Workflow management investigativo

La comunicazione basata su "botta e risposta" mediante comune messaggistica non è compatibile con i tempi e le necessità esplicative che si hanno in ambito investigativo.

L'interazione deve spostarsi su un ambito distribuito multi-utente in cui ci sia la possibilità, per utenti con competenze diverse, di interagire nell'analisi di uno stesso oggetto o di una serie di oggetti (i reperti digitali). Questo in maniera sicura sia rispetto alle ingerenze di esterni al processo di indagine che rispetto alla possibilità, dei vari utenti concorrenti abilitati, di alterare l'oggetto dello studio.

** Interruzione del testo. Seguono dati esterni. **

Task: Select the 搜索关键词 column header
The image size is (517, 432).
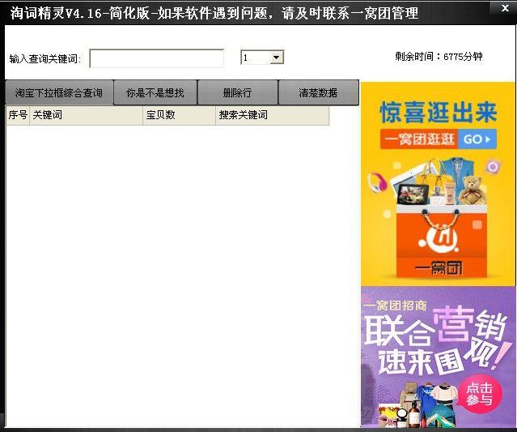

In definitiva, gli investigatori ed i consulenti di diverse specialità del digital forensics devono poter osservare i reperti, effettuare le tipiche operazioni di analisi e collaborare soprattutto nelle decisioni di filtraggio ed individuazione delle informazioni nonchè nel reporting che, in automatico, verrebbe formulato a più mani.

Il supporto a questo tipo di attività è sostanzialmente un software di rete che permetta di interagire virtualmente sui reperti digitali [60] (e/o sulle loro immagini dati) con la possibilità (limitata in base a privilegi e politiche di gestione delle attività) di verificare o assistere parzialmente o totalmente alle operazioni degli altri utenti.

Conclusioni

Alcune grandi organizzazioni nel settore del digital forensics hanno già tentato di implementare quanto descritto teoricamente in questa pagina. A prescindere dalla validità o meno di tali singole implementazioni la direzione di studio sembra inevitabile per il prossimo futuro. A meno di non voler rimanere bloccati dall'eccessiva disponibilità di dati e dalla loro dispersione è necessario realizzare un approccio alla investigazione tecnica distribuita. Sfortunatamente, esistono diversi lati critici da considerare quali la necessità di determinare regole e protocolli di interazione (nel sistema distribuito) estremamente validi e calati nella realtà legale in cui si opera pena la cecità rispetto a correlazione e ricerca delle informazioni complesse (costituite dalla composizione e/o elaborazione di dati estratti dalle immagini dati).